Where are you on this scale? As of April 2015, the average FICO score was 695, at the upper end of the “Good” range. About 22% of Americans had scores below 600, 23% were between 600 and 699, and 55% were at 700 or higher. Not where you want to be? Here’s what you need to do:
How to Improve Credit Score
1) Check your credit report for errors. Get a copy of your reports from the three major credit bureaus and dispute any errors. Removing them is one of the fastest ways to boost your score.
2) Pay on time. How you fare against your payment due dates is the single biggest factor – 35% – in determining your credit score. One way to help: set up payment reminders or automate payments them to be made out of a bank account. But if you’re having trouble keeping up with your payments, seek help from a legitimate credit counselor to negotiating with your lenders for lower payments; it won’t raise your credit score quickly – and it won’t hurt it, either – but resuming timely payments will pay off over time.
3) Manage your debt to income ratio. How much you owe, compared to your income, accounts for 30% of your credit score. Ideally, required mortgage debt payments shouldn’t exceed 28% of your gross monthly income, and your total debt payments shouldn’t add more than another 8%. Combined debt payments above 43% of your gross monthly income puts you in high-risk territory. Look for ways to make higher payments, either by cutting expenses or dipping into savings.
4) Stay well under your credit limits. Maxing out one or more credit cards will pull your score down. Keeping your use on each card or line of credit below 30% of the limit is recommended by most credit counselors, and around 10% is stellar. Asking a creditor to raise your limit can help, but not if it puts you outside the desired debt to income ratio.

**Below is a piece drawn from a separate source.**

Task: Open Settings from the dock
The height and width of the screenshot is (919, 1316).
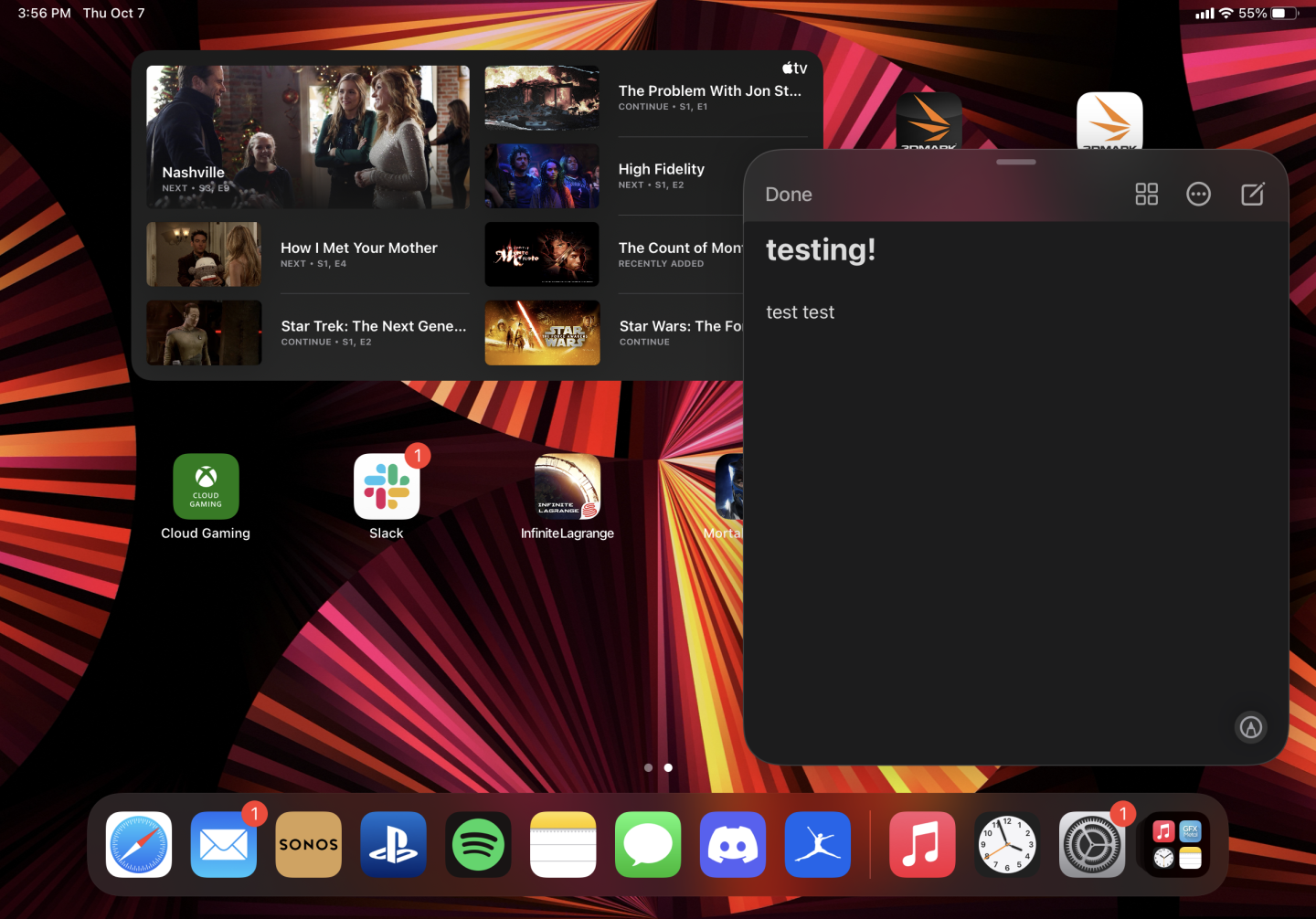Action: point(1092,844)
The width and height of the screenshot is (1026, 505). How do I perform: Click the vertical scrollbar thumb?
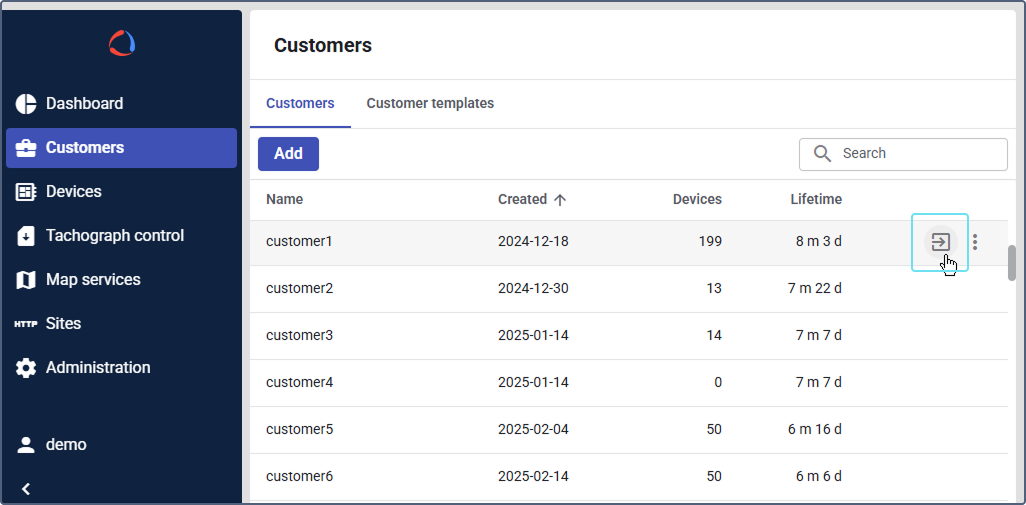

5) Pay down debt instead of shifting it to another creditor. If you have relatively small balances on a number of credit card accounts, pay them down rather than consolidating them with another credit card and closing them. Having the same amount of debt but to fewer lenders can actually lower your score.
6) Avoid closing unused credit card accounts. Your credit score will go down if you do this, because your successful repayment history will come off your credit history.
7) Use different types of credit. You can bump up your score a bit by taking out a small personal loan from a credit union or buy a piece of furniture or appliance on an installment loan – as long as you are sure you can make the payments on time.
8) For a new loan – like for a new car – keep your rate shopping with a very short period of time. Each credit inquiry from a new lender lowers you credit score, but not as much if they’re all within the space of a few days.